Dagegen nimmt die Zahl der Großbetriebe im Südwesten stetig zu: Aktuell gehen die Statistiker von 500 Höfen mit mehr als 200 Hektar Betriebsgröße aus. 1999 waren es gerade mal 144. „Die Betriebe müssen wachsen. Entweder quantitativ oder qualitativ“, fasst Horst Wenk vom Bauernverband den Trend zusammen.
„Das ist das größt angelegte Förderprogramm aller Zeiten für Baden-Württemberg, damit Täler nicht zuwachsen.“
Agrarminister Alexander Bonde
Zwar ist die durchschnittliche Betriebsgröße im Land wegen der vielen Nebenerwerbsbetriebe und der oft kleinflächigen Sonderkulturen nur bedingt aussagekräftig. Doch die Richtung ist klar: Seit 1999 hat sich die von Großbetrieben mit mehr als 100 Hektar bewirtschaftete Fläche mehr als verdoppelt. Diesen Trend werde auch die Landespolitik mit ihren Förderprogrammen nicht aufhalten können, ist er überzeugt. „Landwirtschaft ist ein Teil der Wirtschaft. Und überall in der Wirtschaft gibt es Strukturwandel.“
Agrarminister Alexander Bonde (Grüne) sieht in den Bauern nicht nur Nahrungsproduzenten. Sondern auch Landschafts- und Naturschützer, deren Hege der Heimat vergütet werden soll. Aktuell würden vor allem Landwirte und Schäfer auf 34 000 Hektar als Vertragsnaturschützer arbeiten, besonders im Schwarzwald und beim Erhalt von Wacholderheiden oder Magerrasenflächen auf der Alb.

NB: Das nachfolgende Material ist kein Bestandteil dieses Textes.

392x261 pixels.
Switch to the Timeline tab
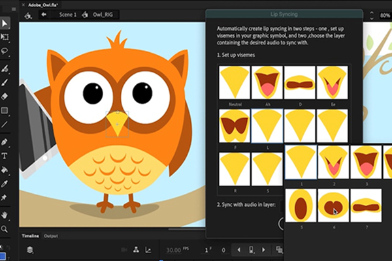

Das seien 6500 Hektar oder 25 Prozent mehr als bei Antritt der grün-roten Regierung 2011, so Bonde. Allein für den Vertragsnaturschutz stünden innerhalb der Landschaftspflegerichtlinie (LPR) zwischen 2014 und 2020 etwa 148 Millionen Euro bereit, 121 Millionen zahlt das Land, der Rest kommt von der EU. Unter Schwarz-Gelb (für die Förderperiode 2007 bis 2014) seien es nur 72 Millionen gewesen. LPR sei insgesamt sogar mit 343 Millionen Euro ausgestattet. „Das ist das größt angelegte Förderprogramm aller Zeiten für Baden-Württemberg, damit Täler nicht zuwachsen“, sagt Bonde mit einem Seitenhieb auf den Koalitionspartner SPD. Dessen Landeschef Nils Schmid hatte das Zuwachsen eines einzelnen Schwarzwaldtals 2012 als nicht schlimm beschrieben und erntet bis heute Ärger für den Spruch.
Preise für Milch und Obst fallen
Für Wenk sind diese Förderprogramme kein Allheilmittel. Die Politik könne unterstützen, doch am Ende müsse die Landwirtschaft vom Verkauf von Produkten leben. Er rechnet vor: Aktuell fördere die Landesregierung zwar 34 000 Hektar als Vertragsnaturschutzfläche – insgesamt bewirtschafteten die 41 600 Betriebe in Baden-Württemberg aber etwa 1,4 Millionen Hektar. Wichtiger für die Zukunft sei, wie sich langfristig die Weltmärkte für Produkte aus dem Südwesten entwickeln. Durch Wegfall der Milchquote und die Russlandsanktionen sind die Preise für Milchprodukte und Obst ins Rutschen geraten. Die Konjunkturabkühlung in China hat die Nachfrage nach deutschem Milchpulver einbrechen lassen. Wenn das derzeitig niedrige Preisniveau anhalte, werde dies den Strukturwandel beschleunigen, glaubt Wenk. Dann könnten am Ende Allgäuer Bauernhöfe wegen der Konjunkturdellen in China schließen.